Food Sell-By Dates: What They Really Tell You

PHOTO: Find out what you need to know about expiration dates and when to throw out milk. PlayGetty Images
WATCH The Truth Behind Sell-By Dates

There are multiple ways to determine if that carton of milk in your fridge should be thrown out (smell test, taste test or just checking the "sell-by" date). But what's the best way to figure out if your food should be tossed or saved?

"Sell-by" dates may seem like an easy way to tell when to throw out food, but it turns out that in most cases, a "sell-by" or "best used by" date isn't an automatic warning sign that the food is spoiled.

According to the U.S. Department of Agriculture, the “sell-by” date tells the store how long to display the product for sale. It doesn’t mean the product has gone bad once it reaches the "sell-by" or "best used by" date.

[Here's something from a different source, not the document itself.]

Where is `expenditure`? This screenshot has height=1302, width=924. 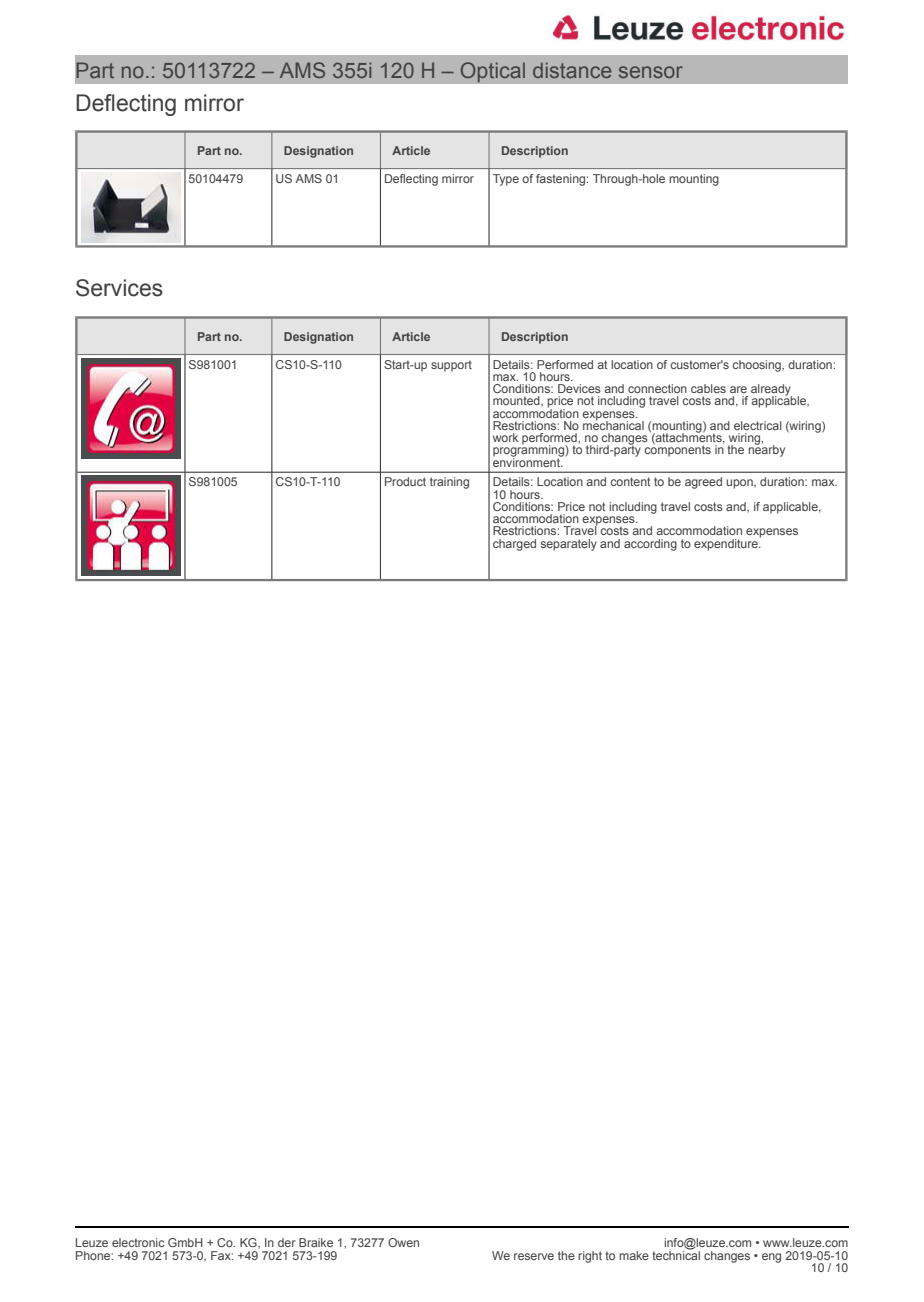 expenditure is located at coordinates (727, 543).
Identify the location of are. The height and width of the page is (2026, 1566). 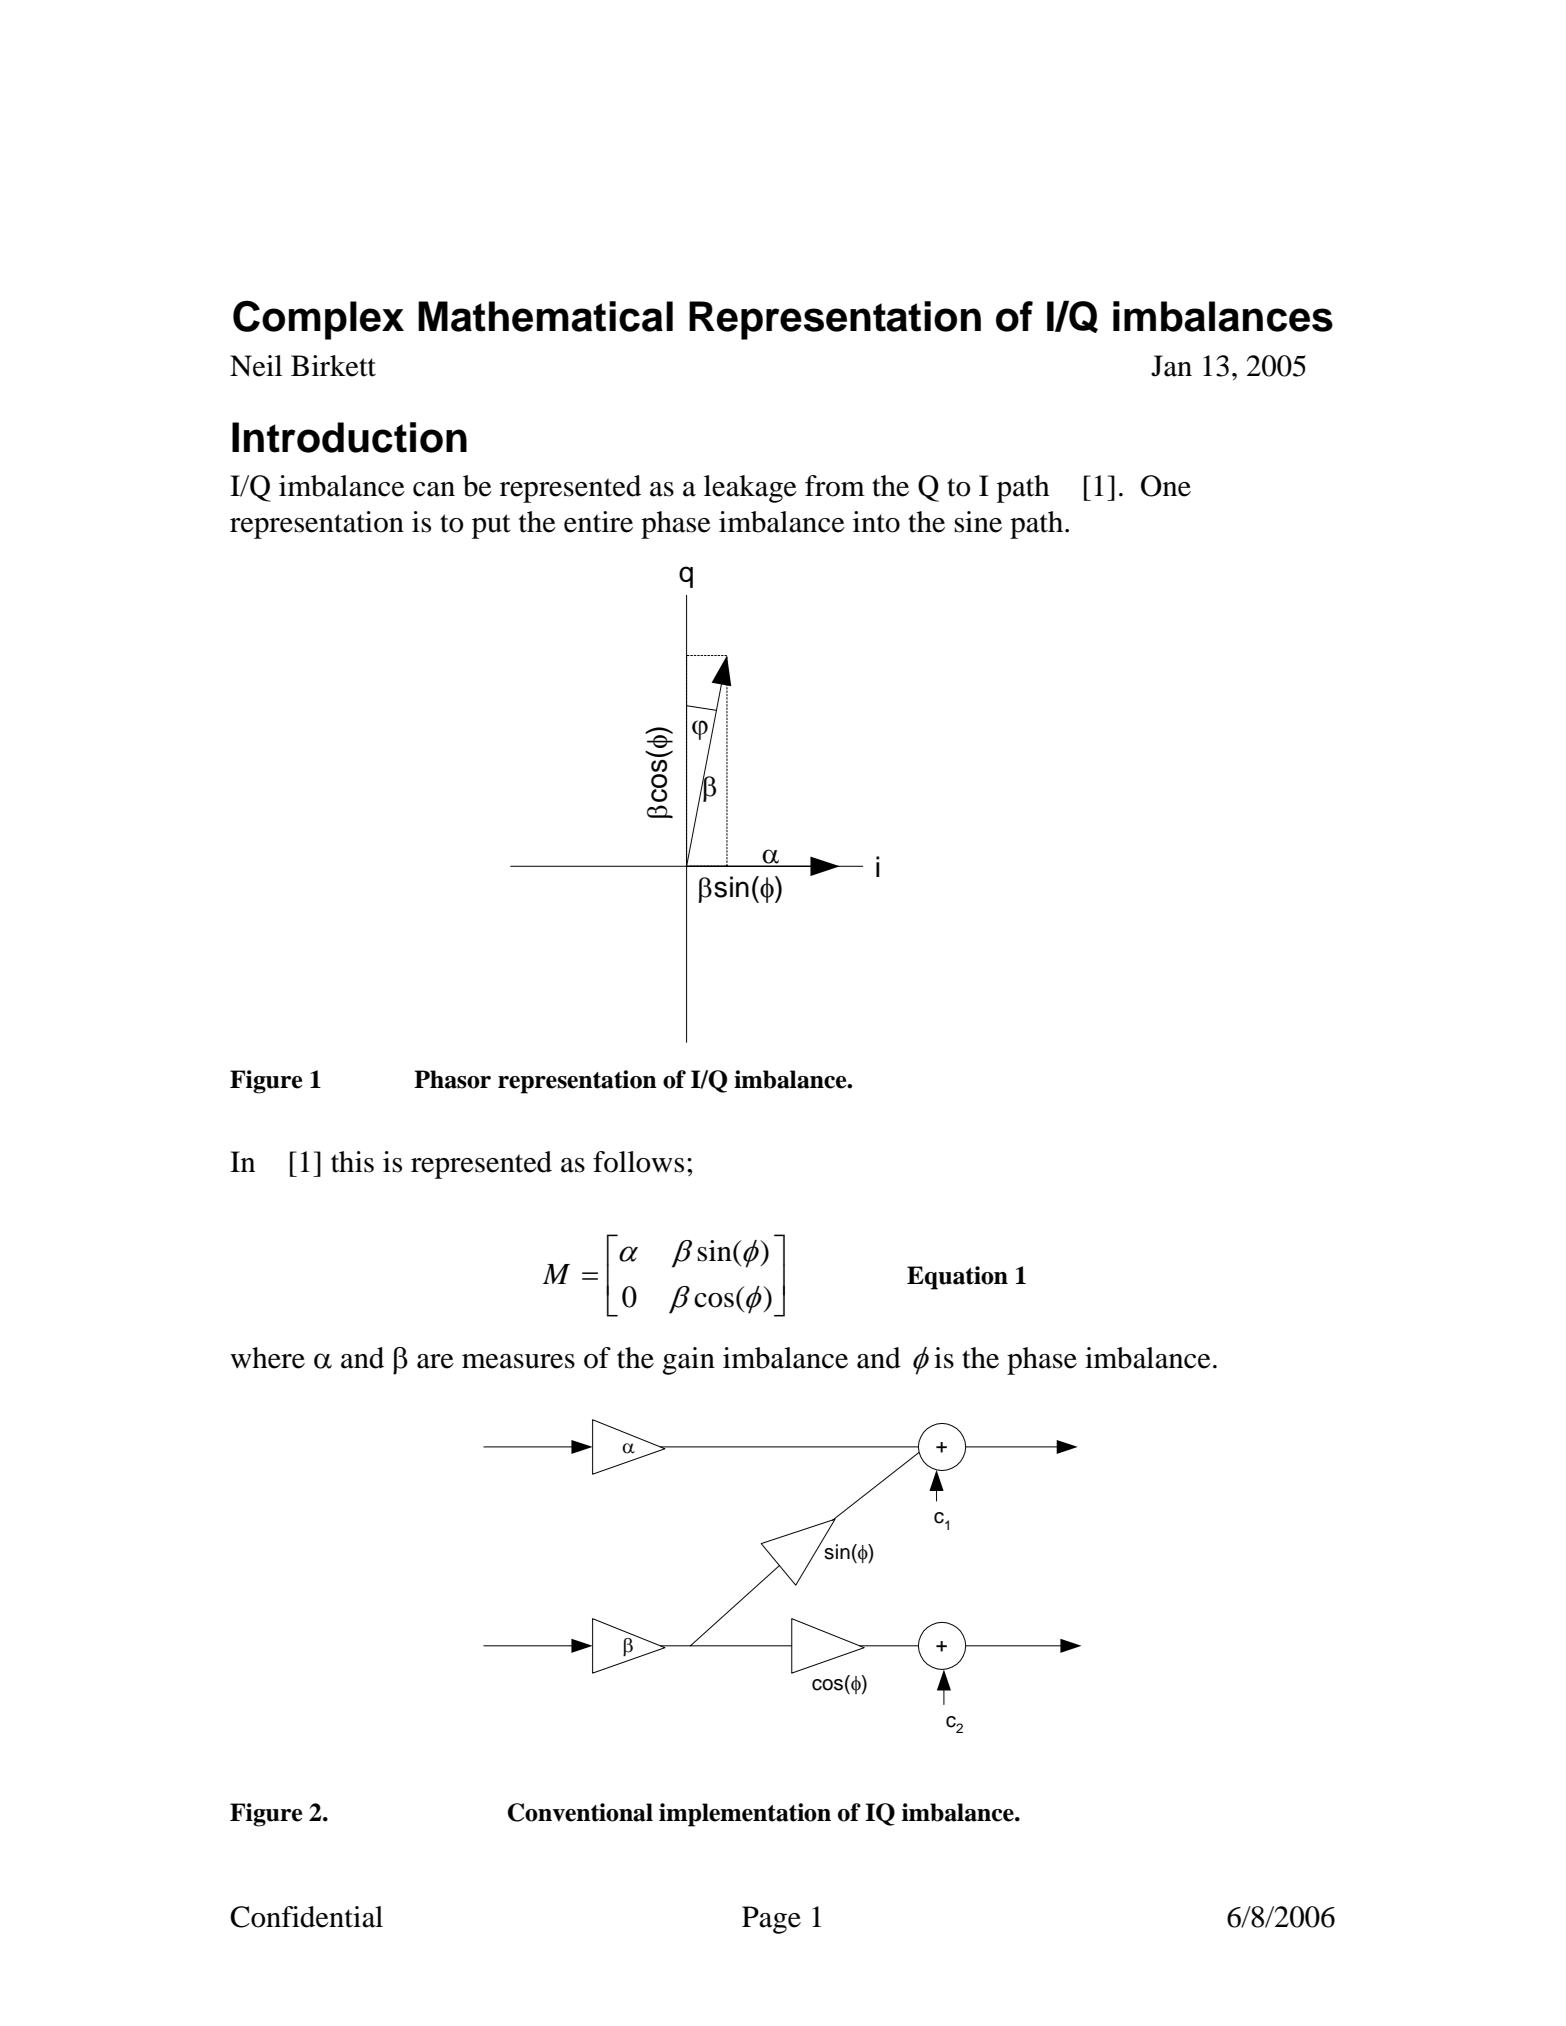
(435, 1361).
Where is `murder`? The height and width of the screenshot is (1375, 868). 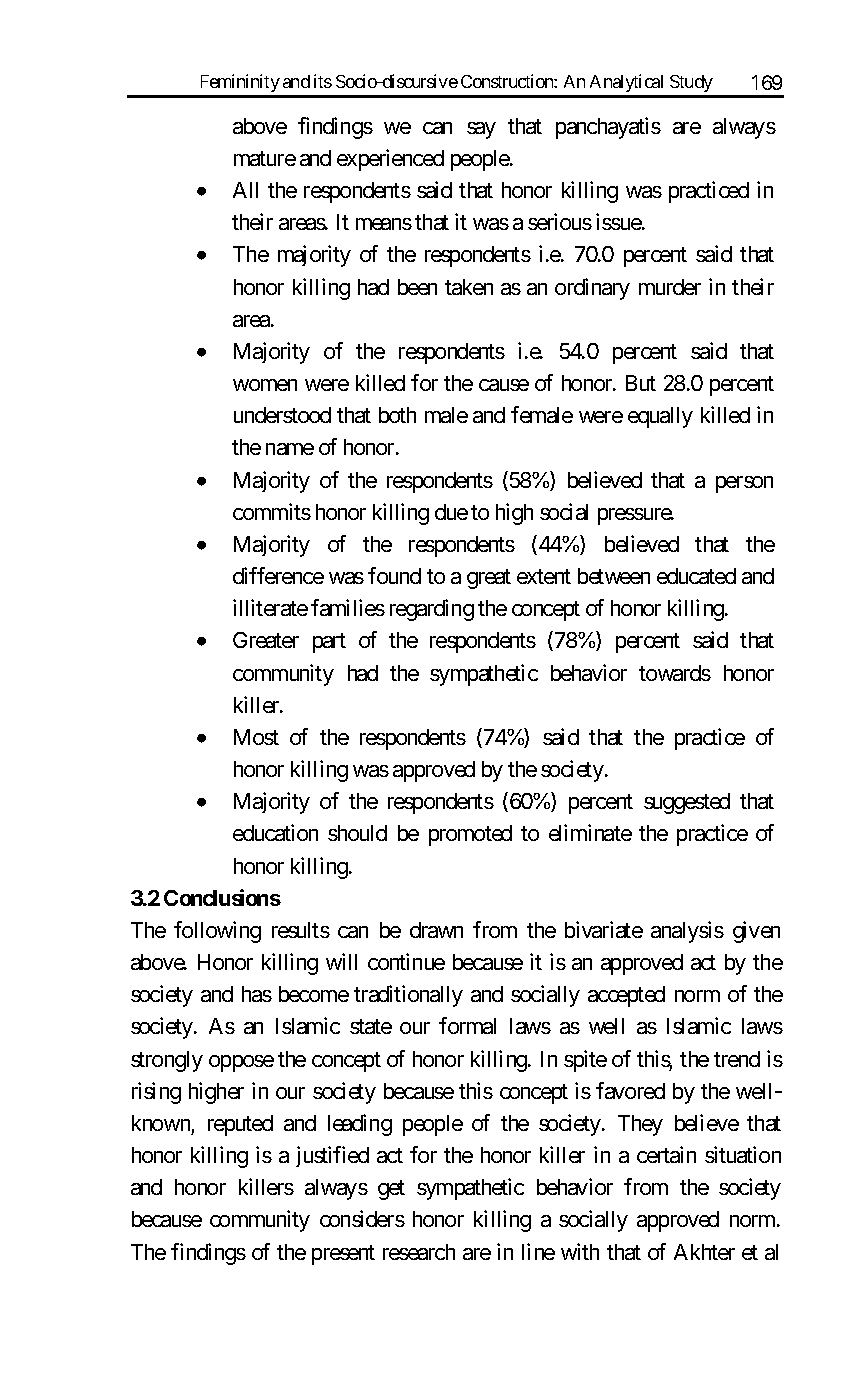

A “best used by” date actually has nothing to do with spoilage. In this case, the date is recommended for flavor or quality standards. A canned item like soup with a “best if used by” date might be safe to eat long after the date passes, but expect a little less flavor with each passing day.

There are no federal requirements for putting expiration dates on food, except for infant formula. A “best used by” date indicates the last date of the product’s peak quality. In the case of infant formula, using a product after the “best used by” date can mean there are less nutrients and the quality may have degraded so that the formula separates or clogs.

Dr. Michael Hansen, senior staff scientist with Consumers Union, a consumer trade group, told ABC News that the dates listed on food don’t give much indication if a product has spoiled or not.

“What most people think is that the food is bad after that date,” Hansen said, "and that it could be a hazardous.”

The USDA has guidelines on how long to keep perishable items in the fridge here. The guidelines should be followed regardless of the “sell-by” date. Food with a "use-by" date shouldn't be consumed after that date passes.